Material provided ::
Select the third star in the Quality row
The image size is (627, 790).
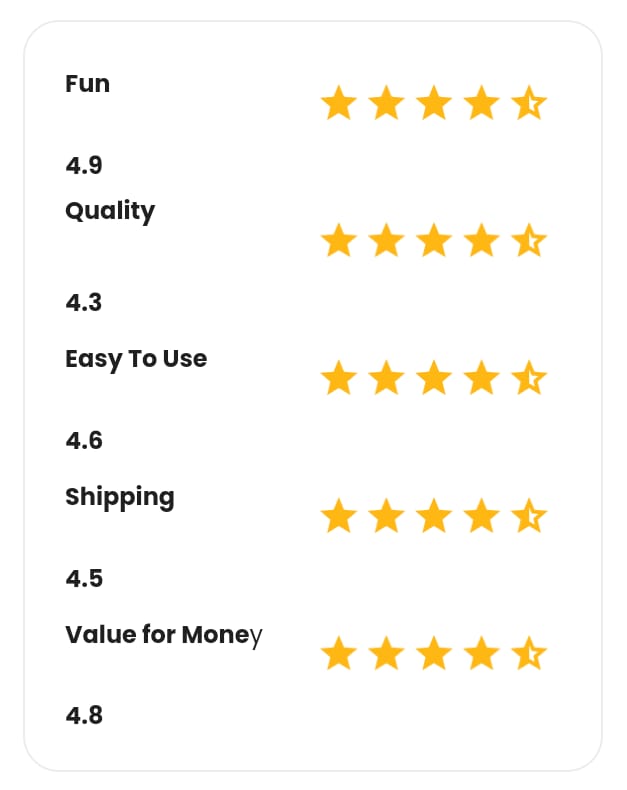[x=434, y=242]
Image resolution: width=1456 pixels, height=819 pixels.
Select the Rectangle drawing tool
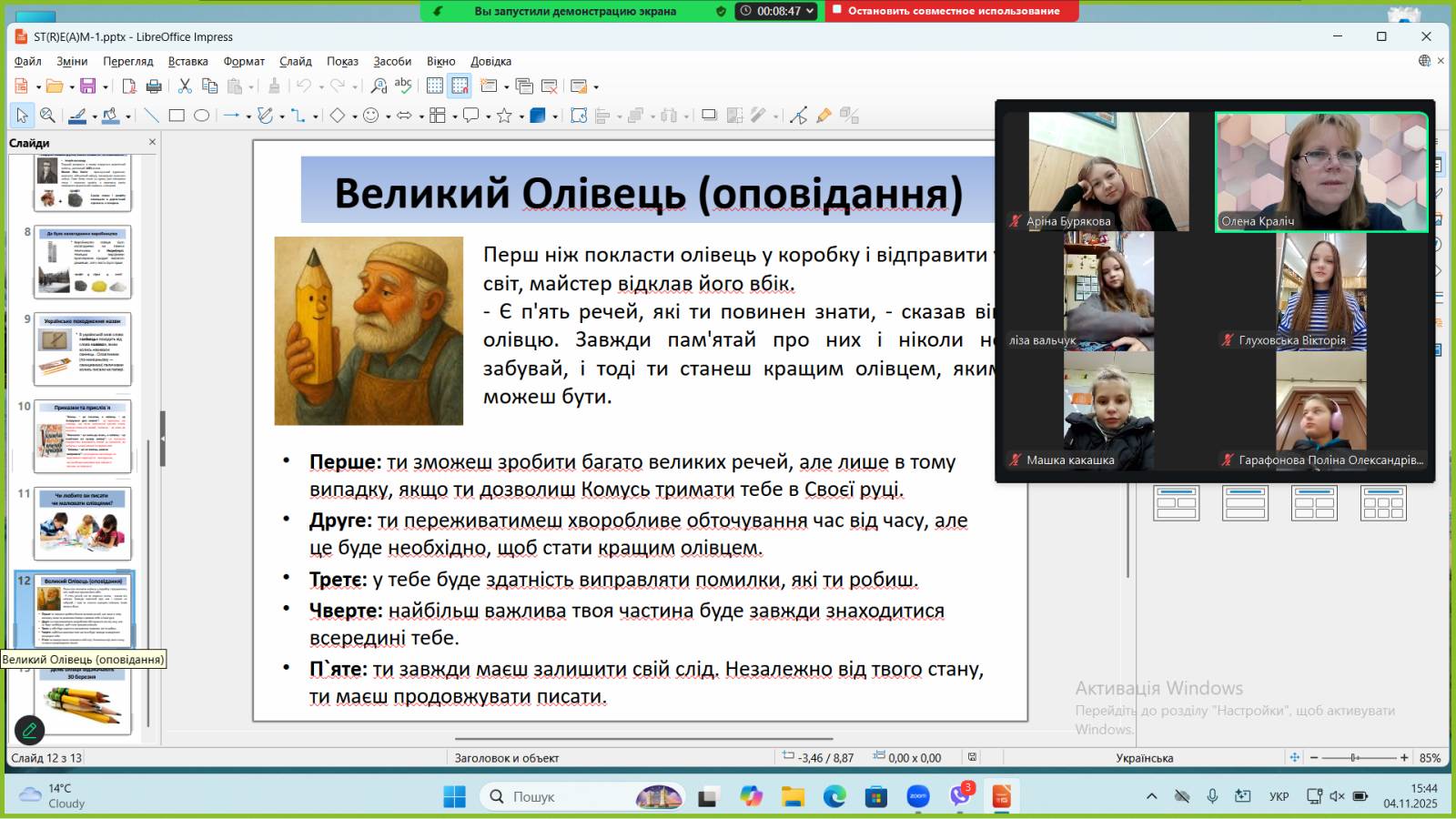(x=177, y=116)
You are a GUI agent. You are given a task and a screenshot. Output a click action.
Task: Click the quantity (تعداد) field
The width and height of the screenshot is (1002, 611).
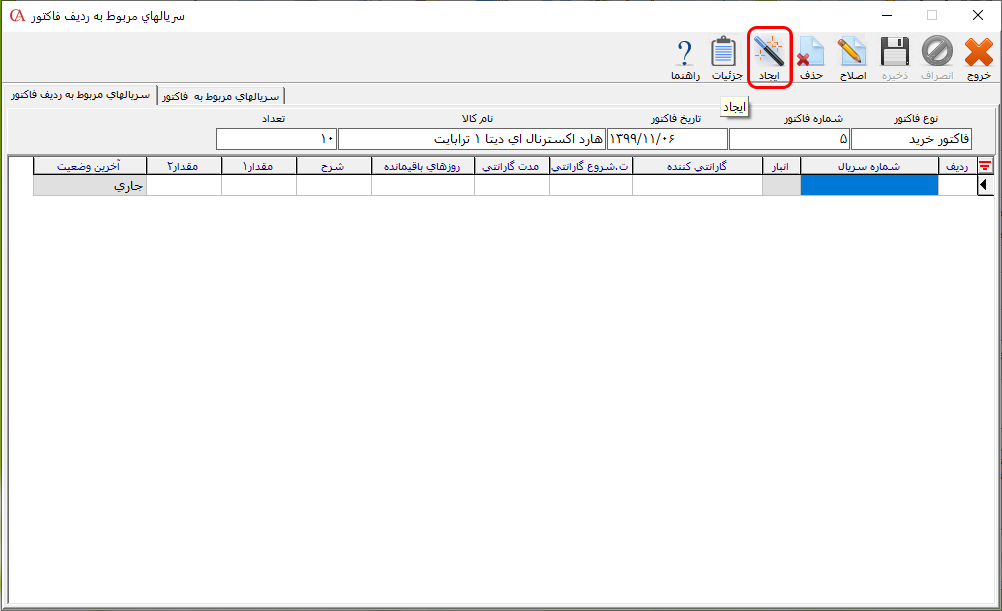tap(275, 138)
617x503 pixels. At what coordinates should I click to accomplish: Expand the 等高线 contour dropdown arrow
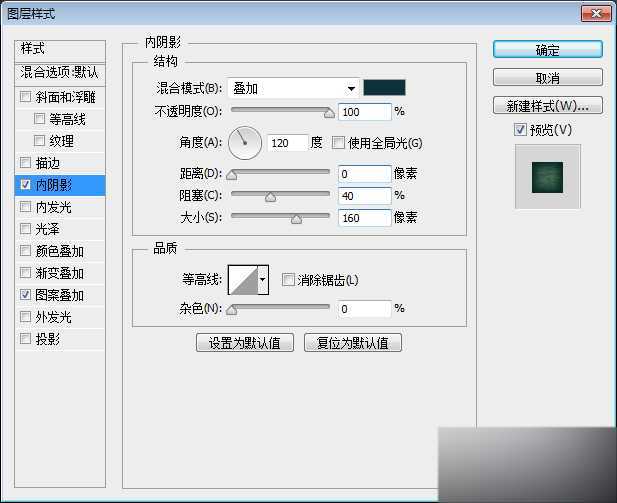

Exercise instructions ::
Lay out every line of the rows above as a Markdown table with the columns No. and Text, numbering the lines and skipping any blank ones. Omit the pictures.

Solution for this task ::
| No. | Text |
|---|---|
| 1 | Select the third star in the Quality row |
| 2 | The image size is (627, 790). |
| 3 | [x=434, y=242] |
| 4 | Image resolution: width=1456 pixels, height=819 pixels. |
| 5 | Select the Rectangle drawing tool |
| 6 | (x=177, y=116) |
| 7 | You are a GUI agent. You are given a task and a screenshot. Output a click action. |
| 8 | Task: Click the quantity (تعداد) field |
| 9 | The width and height of the screenshot is (1002, 611). |
| 10 | tap(275, 138) |
| 11 | 617x503 pixels. At what coordinates should I click to accomplish: Expand the 等高线 contour dropdown arrow |